Voici le texte de mon intervention :
Il m’échoit de vous parler de la « fraude fiscale sur Internet ». Cela me donne tout d’abord l’occasion de rappeler en préambule les travaux diligentés dans ce domaine par le Sénat, qui s’intéresse particulièrement aux problèmes de la fraude fiscale, comme vous le savez.

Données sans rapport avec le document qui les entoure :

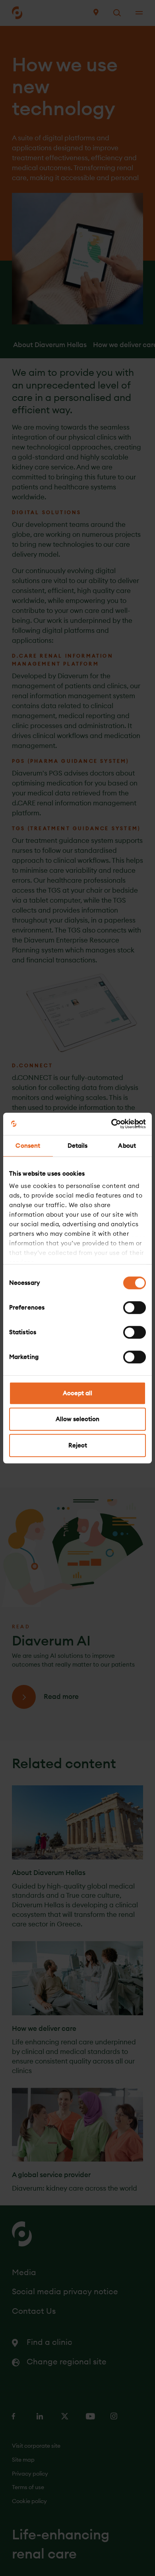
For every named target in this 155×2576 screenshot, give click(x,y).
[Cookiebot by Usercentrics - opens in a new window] (111, 1124)
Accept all (77, 1393)
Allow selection (77, 1419)
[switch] (134, 1307)
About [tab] (127, 1145)
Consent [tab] (27, 1145)
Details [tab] (78, 1145)
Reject (77, 1445)
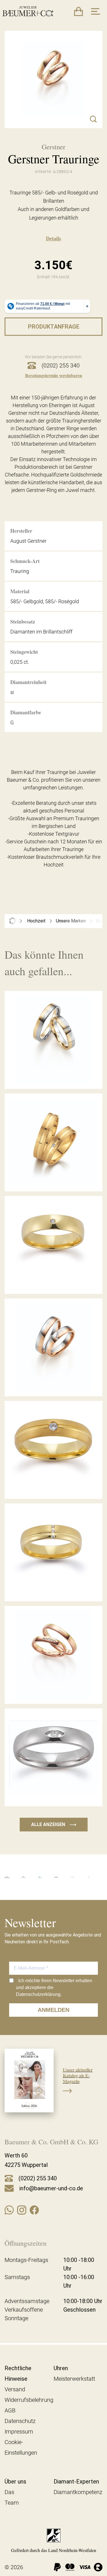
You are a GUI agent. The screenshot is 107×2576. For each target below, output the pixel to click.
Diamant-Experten (76, 2481)
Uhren (61, 2368)
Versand (15, 2389)
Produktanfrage (53, 326)
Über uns (15, 2481)
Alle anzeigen (53, 1824)
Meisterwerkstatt (74, 2378)
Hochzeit (36, 921)
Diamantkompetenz (78, 2492)
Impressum (19, 2431)
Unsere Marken (71, 921)
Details (53, 238)
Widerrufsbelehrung (29, 2399)
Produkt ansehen (54, 1076)
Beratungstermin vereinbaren (53, 375)
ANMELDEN (53, 2010)
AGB (10, 2410)
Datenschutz (20, 2421)
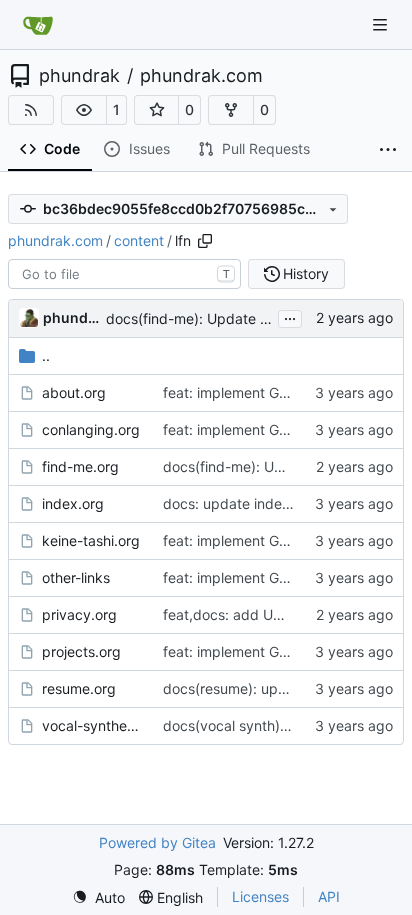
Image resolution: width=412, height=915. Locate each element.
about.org (74, 392)
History (306, 273)
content (139, 240)
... (290, 316)
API (329, 896)
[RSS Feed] (31, 110)
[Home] (38, 25)
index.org (73, 503)
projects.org (81, 651)
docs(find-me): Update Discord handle (232, 318)
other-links (76, 577)
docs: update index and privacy (267, 503)
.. (46, 355)
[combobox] (124, 274)
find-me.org (80, 466)
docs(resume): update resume (261, 688)
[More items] (388, 150)
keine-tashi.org (91, 540)
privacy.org (79, 614)
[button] (84, 110)
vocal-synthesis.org (92, 725)
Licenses (260, 896)
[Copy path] (205, 241)
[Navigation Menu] (382, 24)
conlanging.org (91, 429)
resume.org (79, 688)
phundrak (79, 76)
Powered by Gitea (157, 842)
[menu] (98, 897)
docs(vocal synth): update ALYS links (285, 725)
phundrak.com (201, 76)
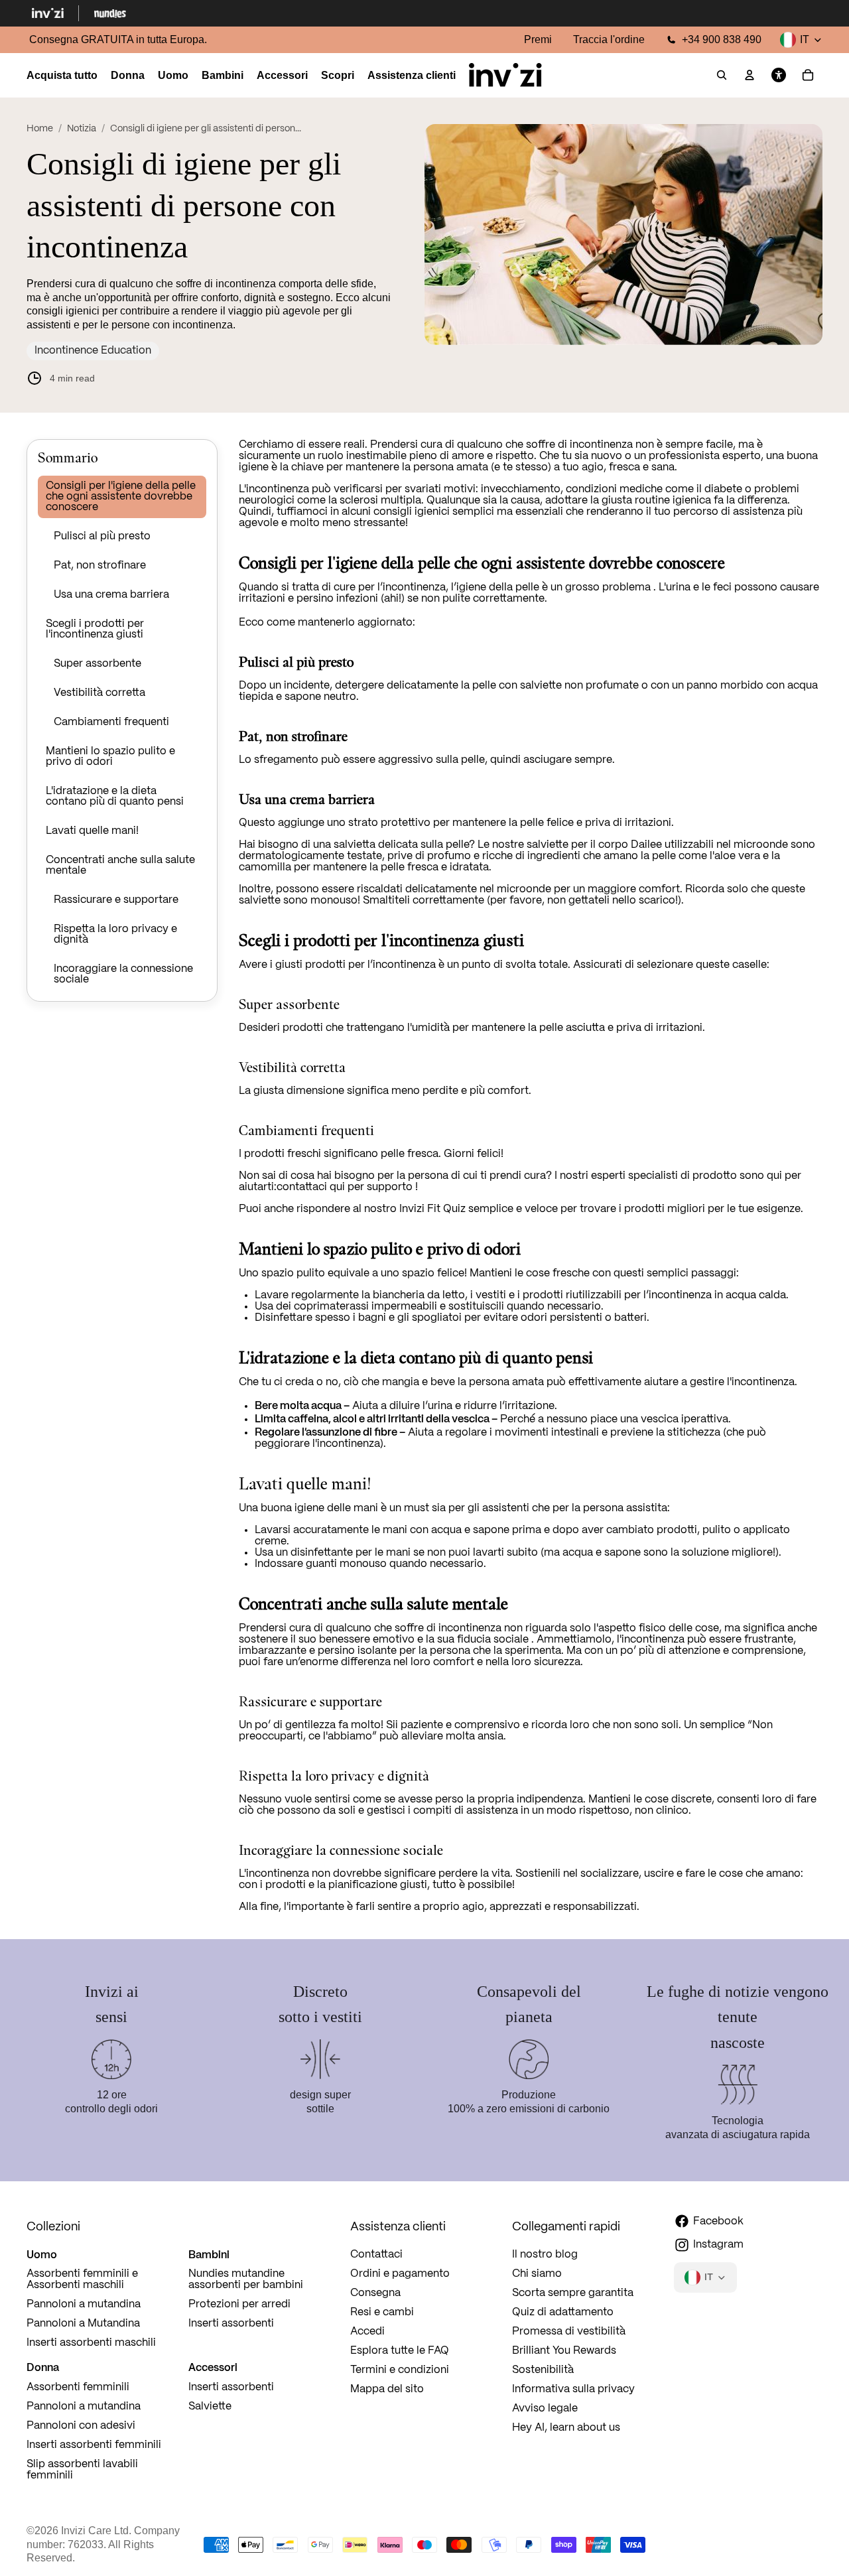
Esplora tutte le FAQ (399, 2351)
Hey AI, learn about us (566, 2428)
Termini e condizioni (399, 2370)
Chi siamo (537, 2274)
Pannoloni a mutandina (84, 2304)
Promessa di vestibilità (568, 2332)
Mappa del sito (387, 2389)
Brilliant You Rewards (564, 2351)
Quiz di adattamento (563, 2312)
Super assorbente (97, 664)
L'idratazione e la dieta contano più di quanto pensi (115, 796)
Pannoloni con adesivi (81, 2426)
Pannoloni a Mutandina (83, 2324)
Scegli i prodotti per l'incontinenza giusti (95, 629)
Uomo (42, 2254)
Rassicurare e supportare (116, 900)
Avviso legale (545, 2408)
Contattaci (376, 2255)
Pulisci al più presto (102, 536)
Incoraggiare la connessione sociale (123, 974)
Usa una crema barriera (111, 595)
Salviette (209, 2406)
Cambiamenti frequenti (111, 722)
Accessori (212, 2367)
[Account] (749, 75)
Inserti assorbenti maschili (91, 2343)
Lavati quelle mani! (92, 831)
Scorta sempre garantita (572, 2293)
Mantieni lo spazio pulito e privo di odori (110, 756)
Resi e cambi (382, 2312)
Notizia (81, 128)
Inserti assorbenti (231, 2324)
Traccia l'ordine (609, 39)
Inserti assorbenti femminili (94, 2445)
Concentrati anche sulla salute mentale (120, 865)
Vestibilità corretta (99, 693)
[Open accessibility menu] (778, 75)
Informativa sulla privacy (573, 2389)
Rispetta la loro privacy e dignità (115, 934)
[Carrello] (807, 75)
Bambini (208, 2254)
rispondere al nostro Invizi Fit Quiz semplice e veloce (427, 1209)
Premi (538, 39)
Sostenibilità (543, 2370)
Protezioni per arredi (239, 2304)
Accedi (367, 2332)
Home (40, 128)
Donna (43, 2367)
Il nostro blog (545, 2255)
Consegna (375, 2293)
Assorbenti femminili (78, 2387)
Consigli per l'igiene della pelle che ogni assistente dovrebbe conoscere (121, 496)
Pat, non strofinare (100, 566)
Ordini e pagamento (400, 2274)
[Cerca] (721, 75)
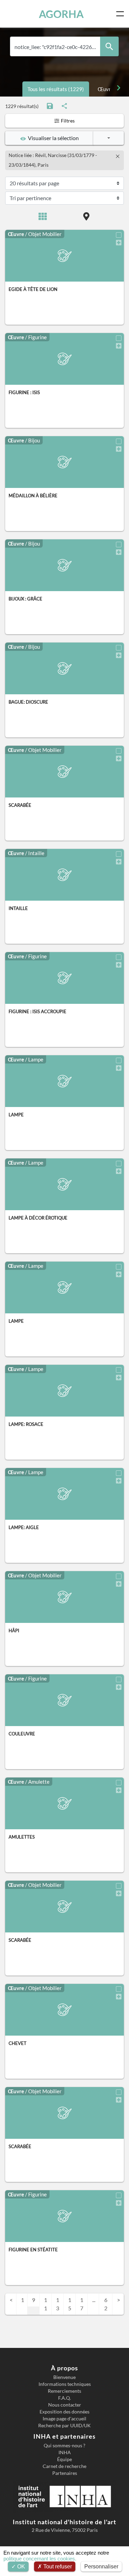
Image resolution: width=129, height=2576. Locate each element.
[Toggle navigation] (121, 14)
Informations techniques (65, 2384)
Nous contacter (64, 2405)
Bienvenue (64, 2377)
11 (45, 2303)
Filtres (67, 121)
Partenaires (64, 2473)
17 (81, 2303)
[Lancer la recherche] (109, 46)
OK (20, 2566)
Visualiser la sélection (52, 138)
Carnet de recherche (64, 2466)
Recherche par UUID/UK (64, 2425)
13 (57, 2303)
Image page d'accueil (64, 2418)
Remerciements (64, 2391)
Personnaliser (101, 2566)
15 (69, 2303)
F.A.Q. (64, 2398)
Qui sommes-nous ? (64, 2445)
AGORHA (61, 14)
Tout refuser (57, 2566)
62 (105, 2303)
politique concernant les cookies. (39, 2559)
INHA (64, 2452)
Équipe (64, 2459)
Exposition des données (64, 2411)
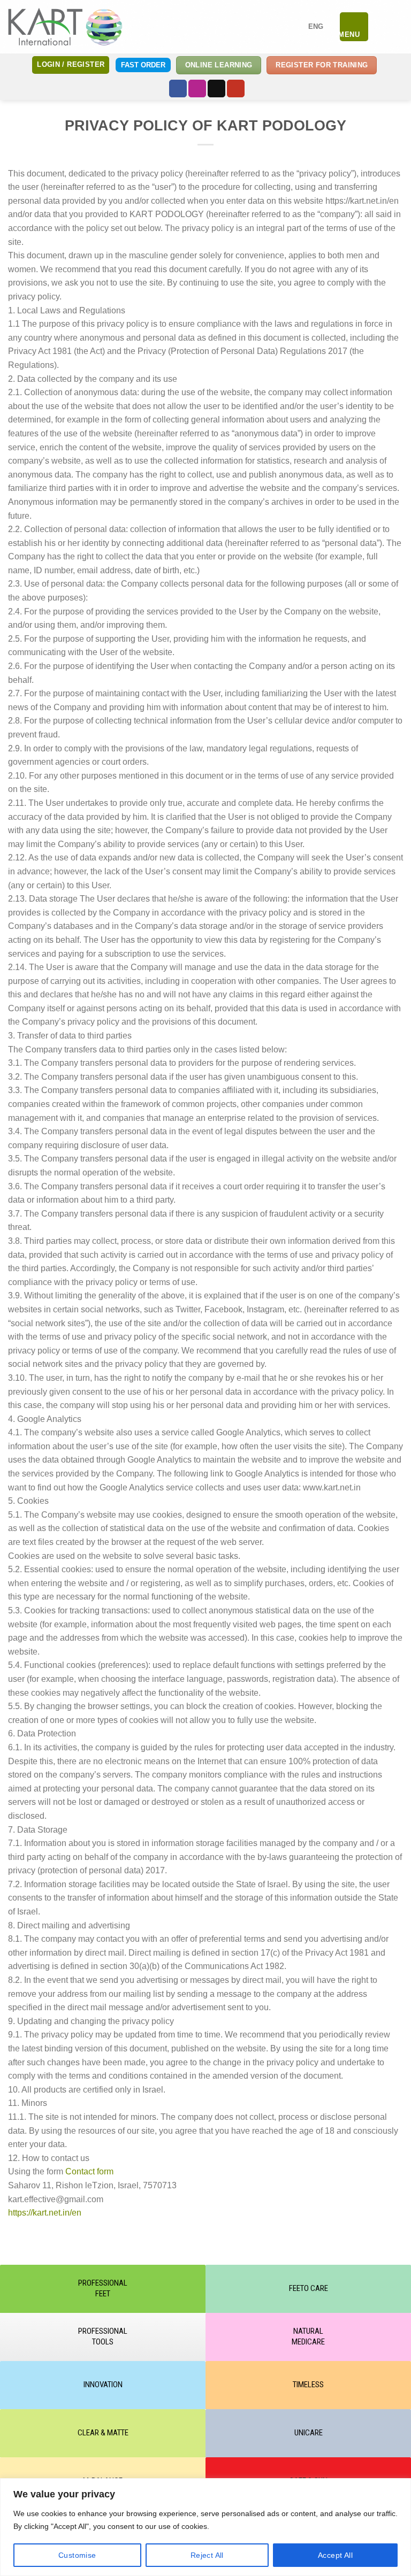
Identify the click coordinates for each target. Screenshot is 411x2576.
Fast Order (143, 65)
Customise (77, 2555)
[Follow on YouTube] (236, 89)
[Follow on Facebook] (178, 89)
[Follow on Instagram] (197, 89)
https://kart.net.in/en (44, 2212)
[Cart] (397, 27)
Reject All (207, 2555)
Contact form (89, 2171)
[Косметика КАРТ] (65, 26)
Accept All (335, 2555)
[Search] (381, 27)
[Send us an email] (216, 89)
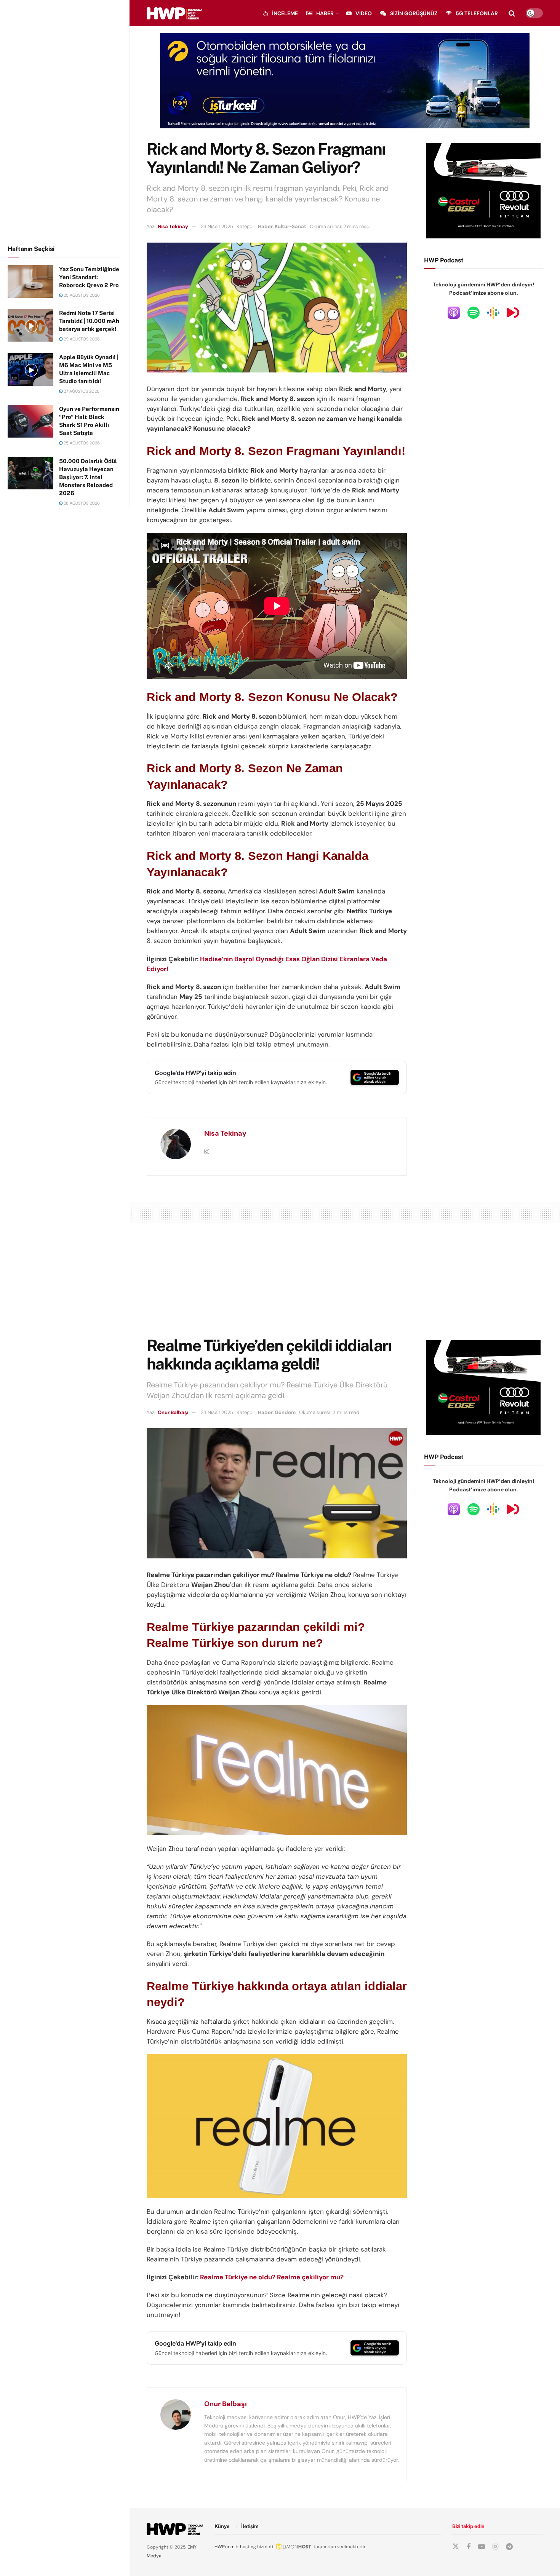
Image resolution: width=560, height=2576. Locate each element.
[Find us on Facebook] (468, 2546)
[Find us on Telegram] (509, 2546)
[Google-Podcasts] (493, 312)
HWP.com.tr (226, 2547)
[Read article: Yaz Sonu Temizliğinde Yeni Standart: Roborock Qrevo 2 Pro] (30, 281)
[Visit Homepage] (174, 13)
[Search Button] (512, 13)
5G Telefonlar (477, 13)
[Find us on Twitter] (455, 2546)
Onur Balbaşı (173, 1412)
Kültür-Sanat (290, 226)
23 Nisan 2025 (217, 226)
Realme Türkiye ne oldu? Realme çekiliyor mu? (272, 2277)
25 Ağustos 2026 (81, 295)
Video (363, 13)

La fraude fiscale sur Internet existe, et elle est monnaie courante : fraudes à la TVA, vendeurs professionnels qui se font passer pour des « particuliers » sur des sites d’enchères pour échapper à l’IS ou à l’IR etc. Un récent rapport sénatorial[1] sur la vente en ligne de biens matériels a même montré que les colis expédiés depuis l’étranger étaient presque toujours sous-déclarés lors de leur passage en douane… Mais, on le voit bien, il s’agit là d’une fraude fiscale de droit commun, qui est bien loin de résumer le problème.
En réalité, le véritable défi que pose aujourd’hui l’économie numérique aux Etats, c’est celui de l’optimisation fiscale, de l’évasion légale et sans limite, domaines où les Google, Amazon, Facebook et autres Apple (dits les « GAFA ») sont passés maîtres.
De fait, l’économie numérique pousse à son paroxysme, et pour ainsi dire à son plus haut degré de raffinement, la logique de l’évasion fiscale dont il est question aujourd’hui.
Pourquoi ? Parce que les géants du Net ont cette possibilité de découpler de manière systématique le lieu d’établissement de leurs sociétés et le lieu de consommation de leurs services, et que leur structure juridique est optimisée dès l’origine dans ce but. C’est le grand avantage des modèles économiques reposant sur la propriété intellectuelle, les actifs incorporels et les services dématérialisés…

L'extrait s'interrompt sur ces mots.